In a big development that will be scrutinized carefully by homebuyers across Canada, the Bank of Canada has decided to hold its rates at 1.75%. The BoC (Bank of Canada) has officially confirmed that targets will be maintained for the overnight rates at 1 ¾ %.
The bank rate currently stands at 2% with the deposit rates standing at 1 ½ %. The overnight rate is majorly impacted by economic growth, oil prices and other factors. There are trade issues which are affecting global demand more than what was originally expected and growth has slowed down in several big economies. Oil prices have come down considerably ever since the MPR (Monetary Policy Report) in October which shows market uncertainty regarding growth prospects worldwide and oil production expansion in the United States.

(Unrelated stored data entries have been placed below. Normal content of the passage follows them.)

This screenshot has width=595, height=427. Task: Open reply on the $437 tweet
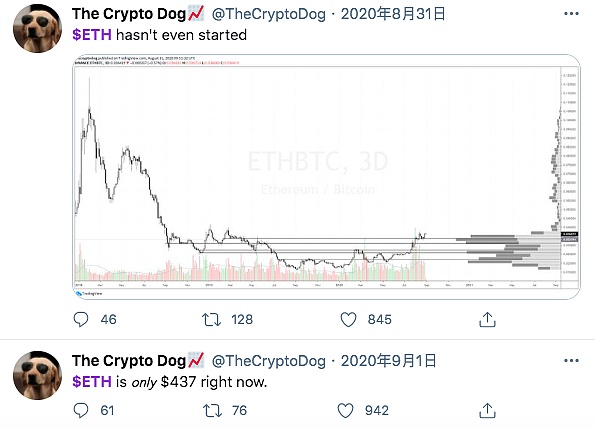(80, 410)
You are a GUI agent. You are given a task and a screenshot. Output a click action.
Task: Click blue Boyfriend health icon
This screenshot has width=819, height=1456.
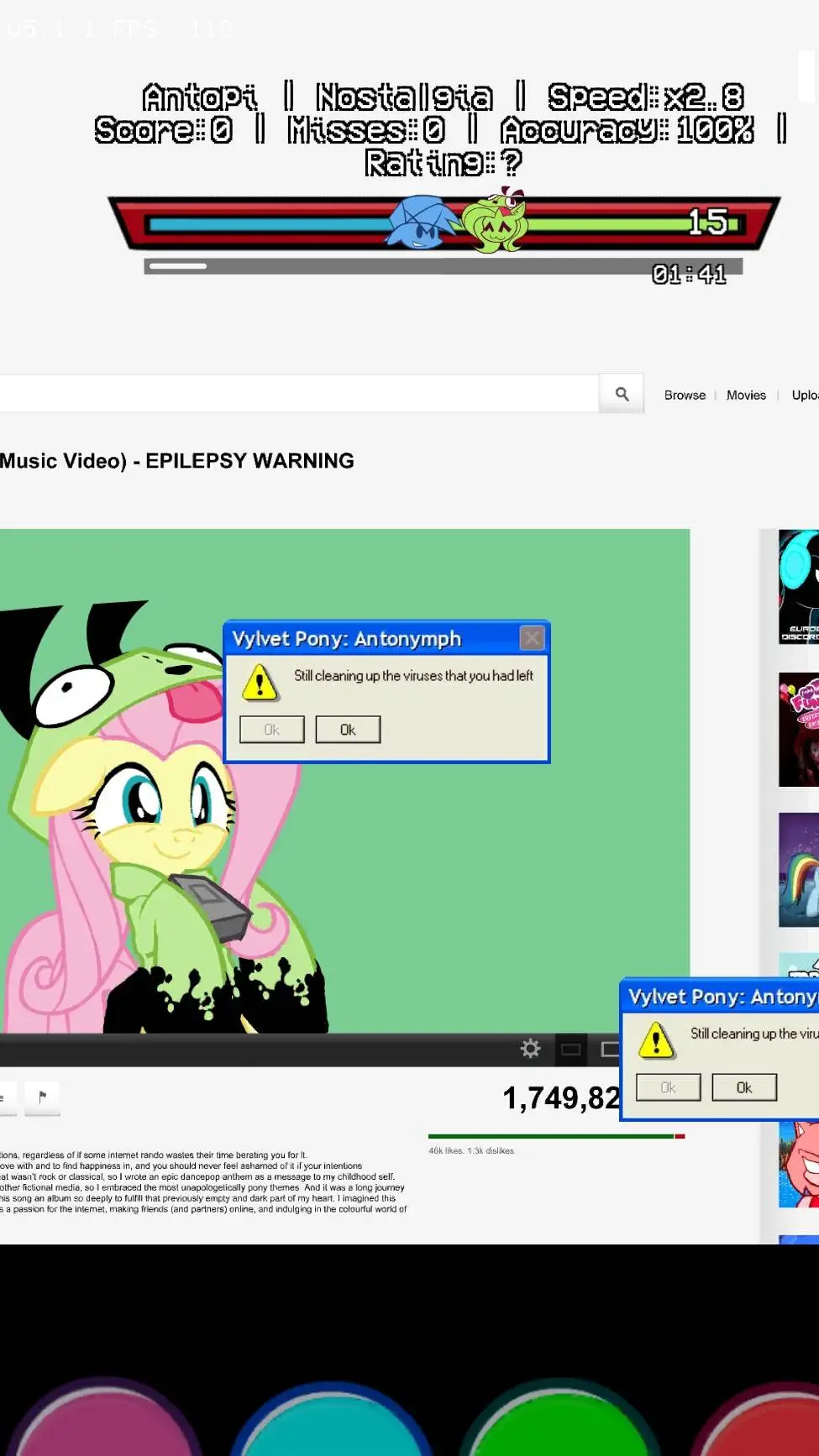click(420, 223)
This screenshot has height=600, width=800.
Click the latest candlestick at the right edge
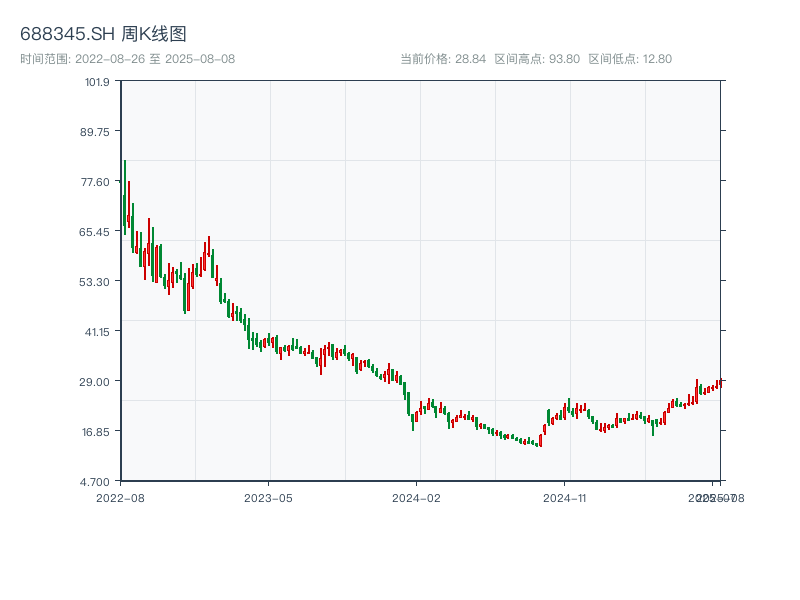pos(719,383)
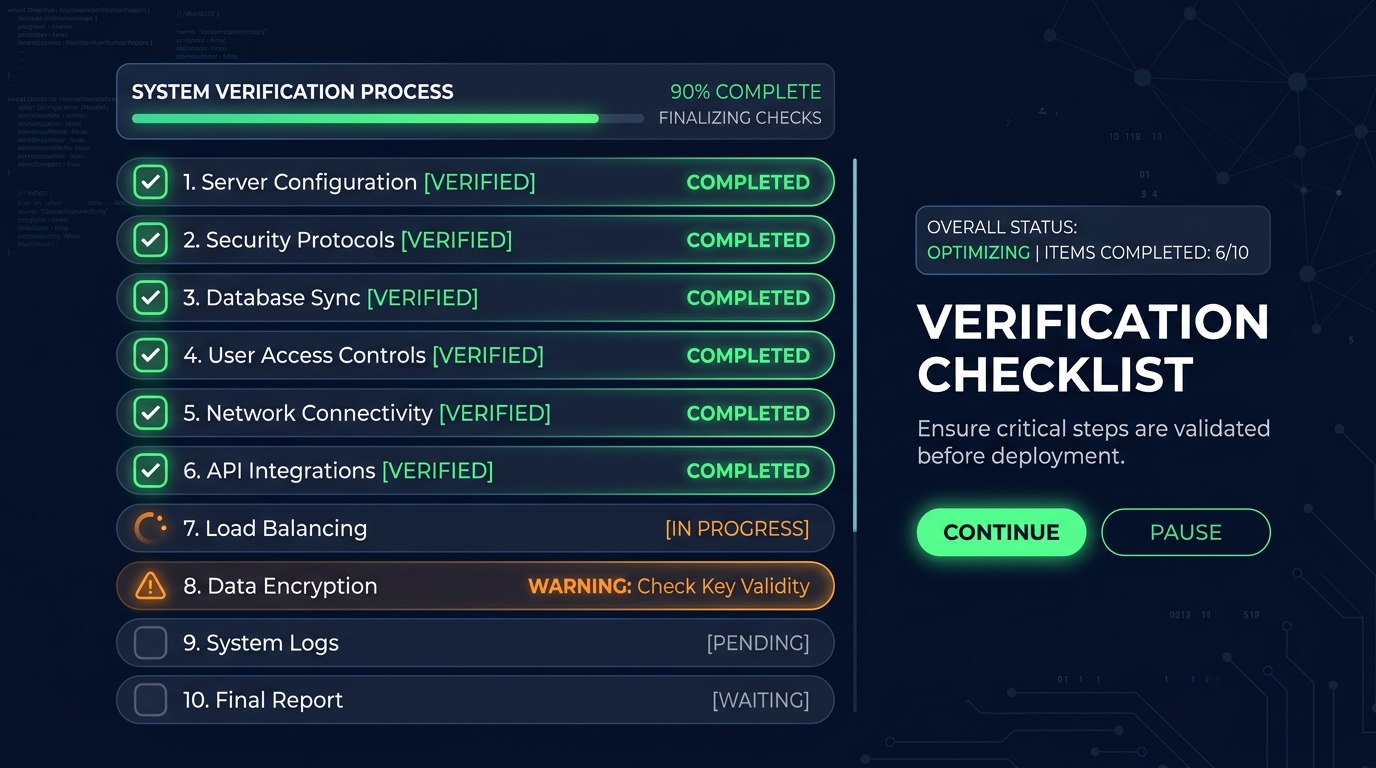Uncheck the Security Protocols checkbox

click(150, 240)
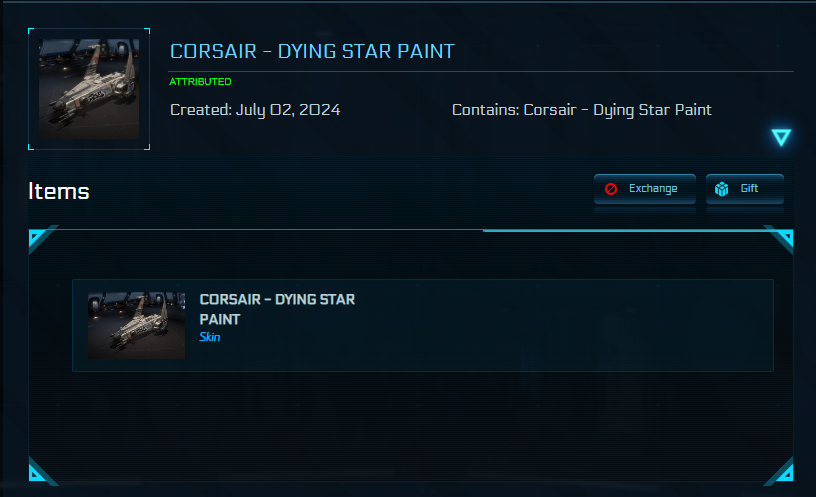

The economy in Canada saw growth in sync with the projections of the Bank of Canada in Q3 and momentum is lower in the fourth quarter till now on account of lower investments for the energy sector. There is a stabilizing effect clearly witnessed in the regional housing market as per the Bank of Canada which points at long-term housing growth and overall realty market stability in terms of prices and demand-supply levels. The household credit levels also appear to be more stable as per reports. The Bank of Canada continues to assess the overall effect of increasing rates and stricter mortgage rules for homebuyers and real estate developers.
Inflation has come up as per expectations of around 2%. The Governing Council at the bank has judged that policy rates have to rise into neutral territory in order to enable achievement of inflation targets. The impact of higher rates of interest on housing and consumption will affect the rate at which the increase takes place.